The City of Melbourne’s urban forest program is also using cutting-edge research to increase tree canopy cover, manage diversity in the forest, and reduce heat in summer. Yet it is perhaps through new ways of valuing trees, and through community engagement programs such as emailing a tree, that the City of Melbourne is being most innovative.
Why do we value trees?
By valuing, we mean determining the importance of trees. Trees have always been valued by urban people, but the way they have justified their value has constantly changed.
Some of Melbourne’s most frenzied tree planting occurred during the late 19th and early 20th century based on arguments that valued trees for “beautifying” the city, a concept that included improving human morality and mental health.

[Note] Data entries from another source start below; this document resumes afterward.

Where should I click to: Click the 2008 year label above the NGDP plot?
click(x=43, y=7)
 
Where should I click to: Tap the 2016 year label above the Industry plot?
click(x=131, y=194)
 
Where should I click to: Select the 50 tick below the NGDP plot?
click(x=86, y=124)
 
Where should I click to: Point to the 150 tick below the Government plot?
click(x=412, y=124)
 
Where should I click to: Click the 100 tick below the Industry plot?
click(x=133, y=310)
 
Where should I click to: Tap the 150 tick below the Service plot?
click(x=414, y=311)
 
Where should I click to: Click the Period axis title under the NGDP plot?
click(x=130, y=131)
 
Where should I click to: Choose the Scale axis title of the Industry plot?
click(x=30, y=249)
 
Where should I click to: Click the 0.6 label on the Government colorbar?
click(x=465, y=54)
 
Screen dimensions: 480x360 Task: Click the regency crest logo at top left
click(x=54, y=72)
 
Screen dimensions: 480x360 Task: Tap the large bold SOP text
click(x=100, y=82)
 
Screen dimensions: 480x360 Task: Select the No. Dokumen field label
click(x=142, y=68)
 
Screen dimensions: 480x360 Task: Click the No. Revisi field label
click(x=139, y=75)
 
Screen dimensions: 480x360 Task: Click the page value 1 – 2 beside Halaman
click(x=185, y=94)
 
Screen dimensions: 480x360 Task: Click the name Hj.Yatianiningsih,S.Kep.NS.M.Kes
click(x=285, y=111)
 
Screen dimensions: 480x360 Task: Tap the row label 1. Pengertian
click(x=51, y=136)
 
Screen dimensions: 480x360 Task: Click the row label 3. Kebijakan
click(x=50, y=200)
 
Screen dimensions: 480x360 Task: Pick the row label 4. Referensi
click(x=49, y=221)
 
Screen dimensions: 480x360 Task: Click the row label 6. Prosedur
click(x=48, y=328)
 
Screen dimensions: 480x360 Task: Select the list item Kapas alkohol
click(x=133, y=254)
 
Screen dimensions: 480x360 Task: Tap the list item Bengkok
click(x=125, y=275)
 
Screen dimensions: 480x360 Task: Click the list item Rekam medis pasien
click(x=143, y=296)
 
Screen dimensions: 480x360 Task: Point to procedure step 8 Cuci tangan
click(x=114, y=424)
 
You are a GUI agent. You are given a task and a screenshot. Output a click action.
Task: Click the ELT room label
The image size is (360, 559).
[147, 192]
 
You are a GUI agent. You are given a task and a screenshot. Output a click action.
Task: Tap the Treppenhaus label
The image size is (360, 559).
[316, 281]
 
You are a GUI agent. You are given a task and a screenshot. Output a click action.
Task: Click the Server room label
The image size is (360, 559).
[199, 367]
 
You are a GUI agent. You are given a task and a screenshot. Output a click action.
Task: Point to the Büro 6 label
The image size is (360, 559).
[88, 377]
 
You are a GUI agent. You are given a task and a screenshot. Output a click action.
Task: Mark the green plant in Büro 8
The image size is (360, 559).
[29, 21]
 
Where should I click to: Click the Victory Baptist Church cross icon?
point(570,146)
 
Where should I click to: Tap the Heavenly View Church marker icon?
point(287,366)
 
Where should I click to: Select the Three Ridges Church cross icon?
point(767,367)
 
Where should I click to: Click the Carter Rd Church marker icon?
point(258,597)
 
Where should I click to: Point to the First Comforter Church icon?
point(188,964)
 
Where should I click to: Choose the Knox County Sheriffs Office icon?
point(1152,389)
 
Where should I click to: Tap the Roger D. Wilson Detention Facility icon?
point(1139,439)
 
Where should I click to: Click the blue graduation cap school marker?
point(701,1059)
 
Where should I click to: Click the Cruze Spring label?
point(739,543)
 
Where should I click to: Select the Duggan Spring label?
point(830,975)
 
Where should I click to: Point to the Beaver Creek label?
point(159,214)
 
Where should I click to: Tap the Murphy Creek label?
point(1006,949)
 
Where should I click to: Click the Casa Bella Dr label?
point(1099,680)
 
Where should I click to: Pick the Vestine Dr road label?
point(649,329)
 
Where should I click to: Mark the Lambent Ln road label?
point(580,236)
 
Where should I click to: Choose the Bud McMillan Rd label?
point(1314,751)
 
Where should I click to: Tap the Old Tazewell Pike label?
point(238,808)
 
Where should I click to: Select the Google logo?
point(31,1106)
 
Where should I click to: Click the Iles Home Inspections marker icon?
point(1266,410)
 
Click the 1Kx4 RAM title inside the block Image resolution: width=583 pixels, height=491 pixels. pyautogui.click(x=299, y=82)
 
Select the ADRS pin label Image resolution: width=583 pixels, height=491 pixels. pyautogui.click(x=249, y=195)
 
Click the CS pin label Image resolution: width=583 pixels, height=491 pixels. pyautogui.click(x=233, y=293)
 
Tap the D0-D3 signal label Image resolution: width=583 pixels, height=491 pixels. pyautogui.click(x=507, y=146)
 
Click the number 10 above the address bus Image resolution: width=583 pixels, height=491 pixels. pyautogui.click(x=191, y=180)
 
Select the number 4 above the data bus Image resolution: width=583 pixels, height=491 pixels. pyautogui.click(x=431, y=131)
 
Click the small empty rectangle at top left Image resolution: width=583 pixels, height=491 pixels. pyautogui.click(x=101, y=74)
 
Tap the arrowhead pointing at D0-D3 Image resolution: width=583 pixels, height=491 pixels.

In recent decades, the emergence of the Ecosystem Services framework has allowed the benefits provided by trees such as temperature reduction, carbon sequestration and pollution interception to be quantified and valued in dollar terms. This thinking has led to recent initiatives such as the price-tagging of trees.
Yet the price of a tree tells us only a little about how important trees are to people. Recent community engagement work that we have been doing with the City of Melbourne using social psychology methods has identified multiple ways that the public values urban trees: for their contribution to civic identity, as nature, for their cultural heritage, to improve the community, and for their life sustaining properties.
It is clear that all these values need to be well represented in the urban forest to satisfy the community. This work has used a variety of methods such as questionnaires, value mapping, and photo sorts that have proven to be useful in helping the community understand the issues behind the urban forest program, and perhaps more importantly, to involve the community in decision making.
People’s emails to trees could provide some surprising insights into how people relate to trees, rather than just benefit from them. The emotional basis of this relationship is very strong (such as “I very fond of you [sic]”, “I miss you”, “It makes me happy knowing you are there”, and “It saddens me that your passing will be sooner than my own”).
Although the framing of trees as “ecosystems services” or “green infrastructure” are undoubtedly useful tools for directing the wheels of urban development, there is real power in understanding people’s emotional relationship with trees. Healthy, liveable and lovable cities need to allow people’s subtle and nuanced spiritual and emotional bond with trees to thrive.